A device for treating surfaces designed to accept three fingers of a user similar to the one illustrated in
The first sheet layer and second sheet layer were constructed from the same materials as described with respect to Example 1, and the first and second sheet layers were bonded together to form a hollow member between the first and second sheet layers configured to accept three fingers of a user. The overall dimensions of the treating device were about 4.5 centimeters wide at the distal end, 8 centimeters wide at the proximal end, and about 9.7 centimeters in length. As described with respect to Example 1, the first sheet layer was provided as a slightly shorter layer than the second sheet layer and so measured 7.8 centimeters in length.
In addition, the treating device of Example 2 was provided with longitudinal additional optional bonding lines to which partially divided the treating device along lines approximately parallel to the longitudinal axis, to provide three separate hollow chambers or sleeves for each of three individual fingers. As in Example 1, these optional bonding lines ran only a portion of the length of the treating device, running from the distal end to a distance approximately 35 millimeters from the proximal end of the first sheet layer.
The fibrous nonwoven web layer of the treating device of Example 2 was also impregnated on its top half with the same shoe polish, and then the index, middle and ring fingers of one hand were inserted into the open end of hollow member of the shoe-polish impregnated treating device and the treating device was pulled over and onto the fingers by gripping and pulling with the longer provided portion of the second sheet layer. The treating device was then used to successfully apply and spread the shoe polish on the surface of another shoe and the shoe was successfully buffed and shined using the non-impregnated portion of the fibrous nonwoven web layer.
The self-contained, all in one device for treating surfaces is highly suited to delivering or applying a cleaning, waxing, polishing and/or other treating composition to a surface, and then buffing the surface in order to clean the surface and/or polish it. In addition, it is advantageously capable of being provided as a single-use item which is constructed in such a manner which is consistent with the costs dictated by the disposable applications for items which are utilized in limited- or single-use disposable products. As still a further advantage, the treating device of the invention is small and lightweight, and therefore is easily portable. Where packaged individually or in low item count packages, the device for treating surfaces may readily be carried in a user's pocket, purse or wallet until needed for use, which is especially advantageous for travelers when, for example, the treating device is impregnated with a treating composition designed to be a composition for shining shoes.

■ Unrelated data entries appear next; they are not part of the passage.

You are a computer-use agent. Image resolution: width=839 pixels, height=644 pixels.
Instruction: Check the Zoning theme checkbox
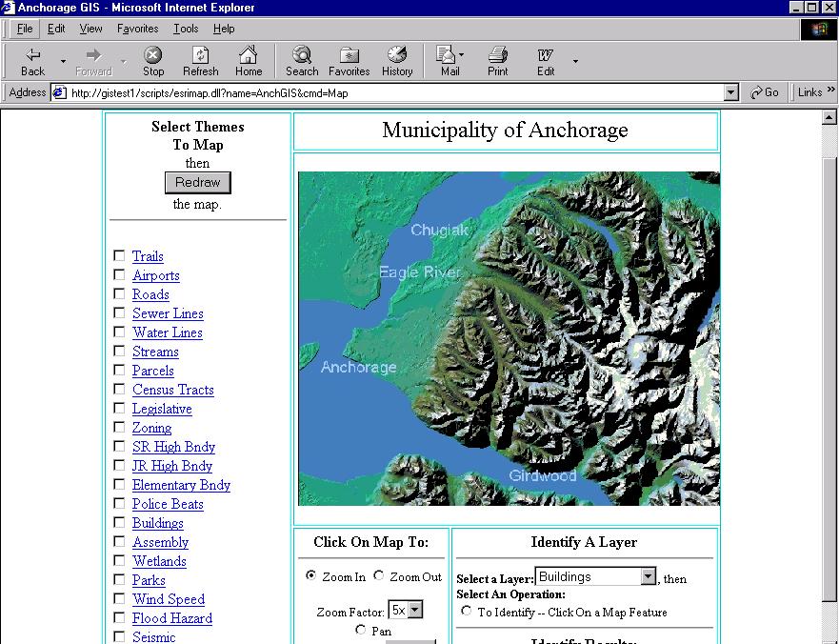pyautogui.click(x=119, y=427)
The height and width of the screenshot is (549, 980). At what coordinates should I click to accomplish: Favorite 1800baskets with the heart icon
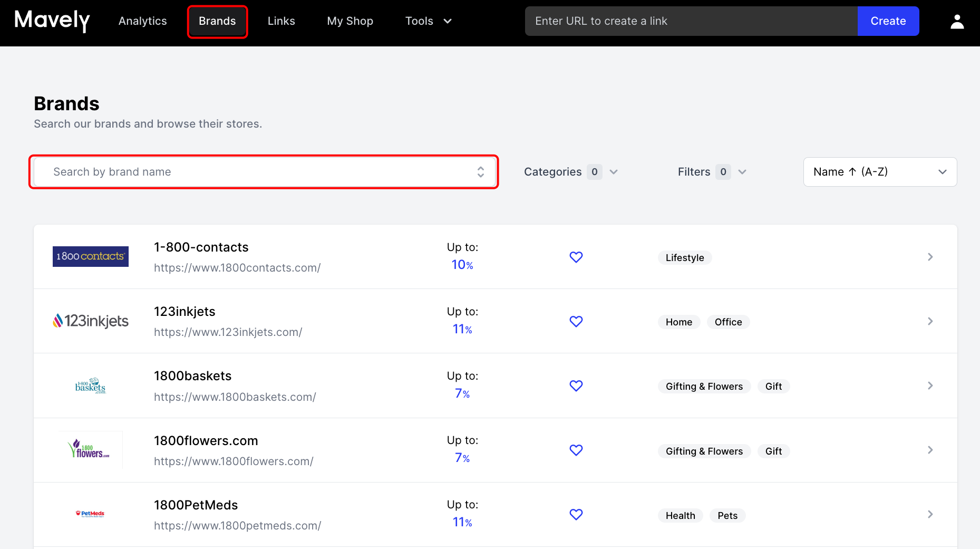click(576, 386)
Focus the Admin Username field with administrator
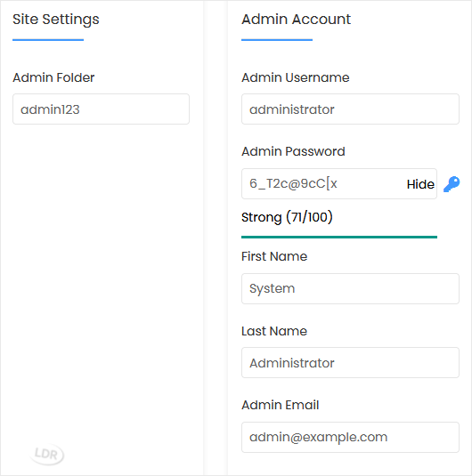472x476 pixels. tap(350, 109)
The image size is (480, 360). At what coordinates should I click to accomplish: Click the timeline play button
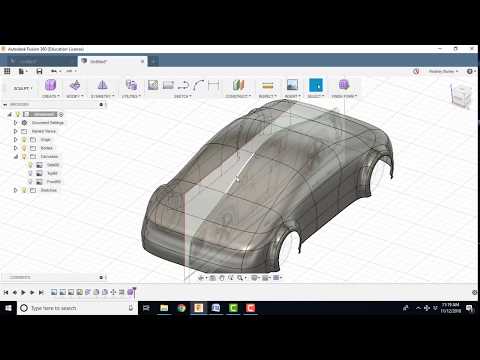(x=23, y=292)
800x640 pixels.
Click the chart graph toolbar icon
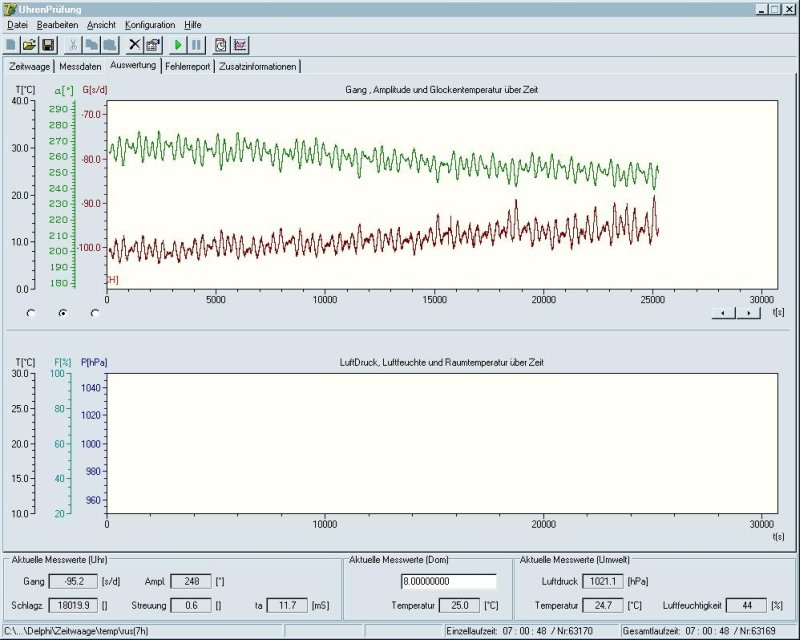click(x=240, y=45)
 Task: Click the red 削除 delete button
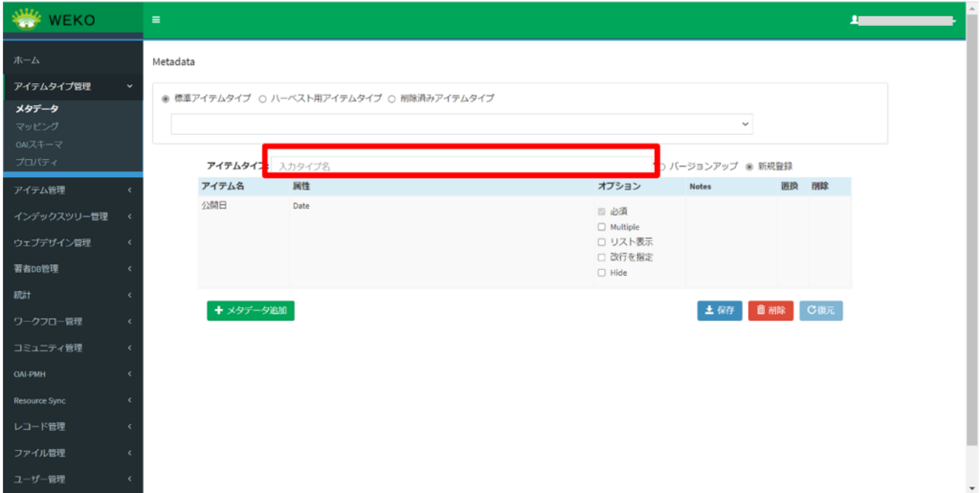pos(770,310)
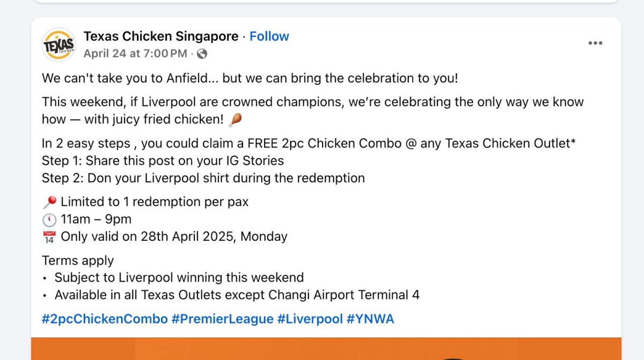The width and height of the screenshot is (644, 360).
Task: Click the Changi Airport Terminal 4 bullet
Action: [x=237, y=295]
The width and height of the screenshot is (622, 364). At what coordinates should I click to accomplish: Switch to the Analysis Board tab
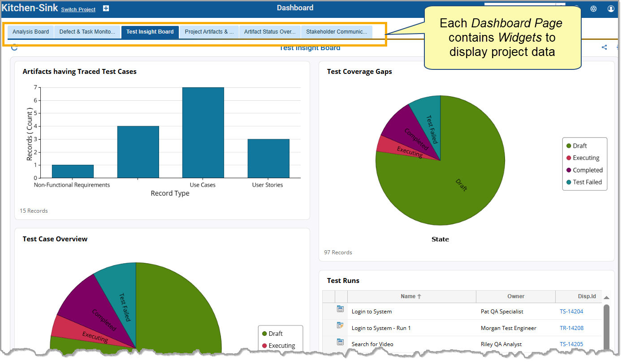coord(30,32)
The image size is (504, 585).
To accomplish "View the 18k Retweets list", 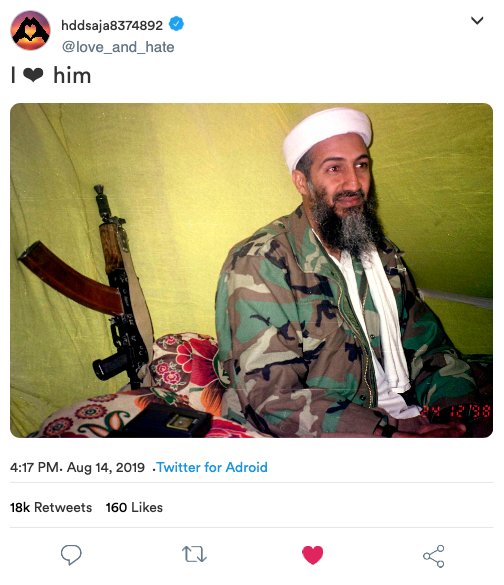I will (51, 507).
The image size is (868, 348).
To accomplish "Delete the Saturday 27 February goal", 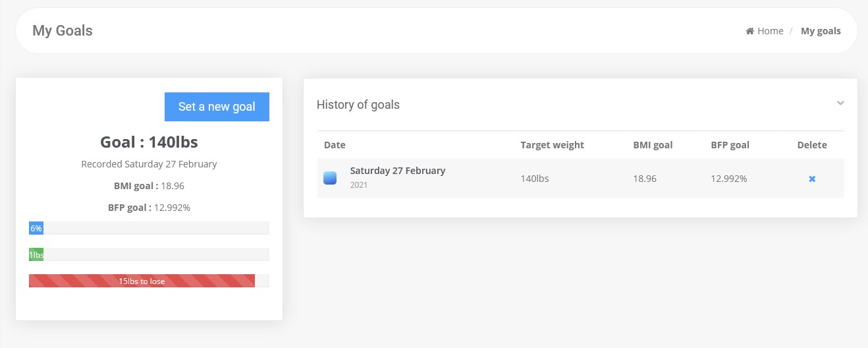I will click(812, 179).
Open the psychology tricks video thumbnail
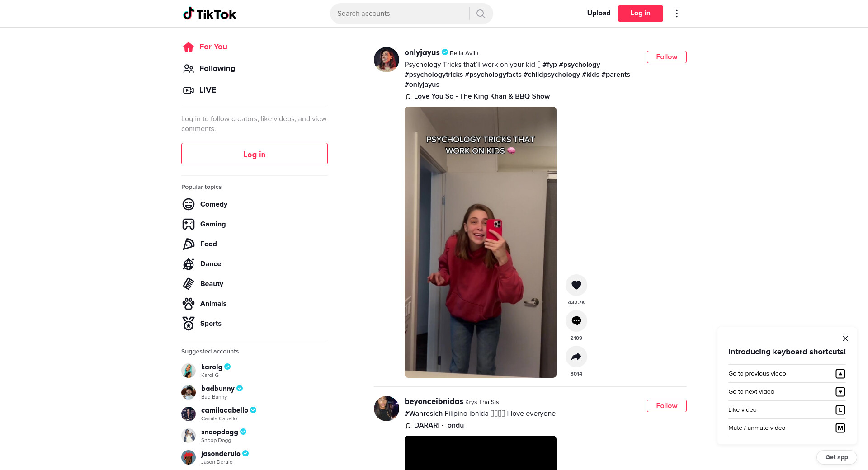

While various patents have been incorporated herein by reference, to the extent there is any inconsistency between incorporated material and that of the written specification, the written specification shall control. In addition, while the invention has been described in detail with respect to specific embodiments thereof, it will be apparent to those skilled in the art that various alterations, modifications and other changes may be made to the invention without departing from the spirit and scope of the present invention. It is therefore intended that the claims cover all such modifications, alterations and other changes encompassed by the appended claims.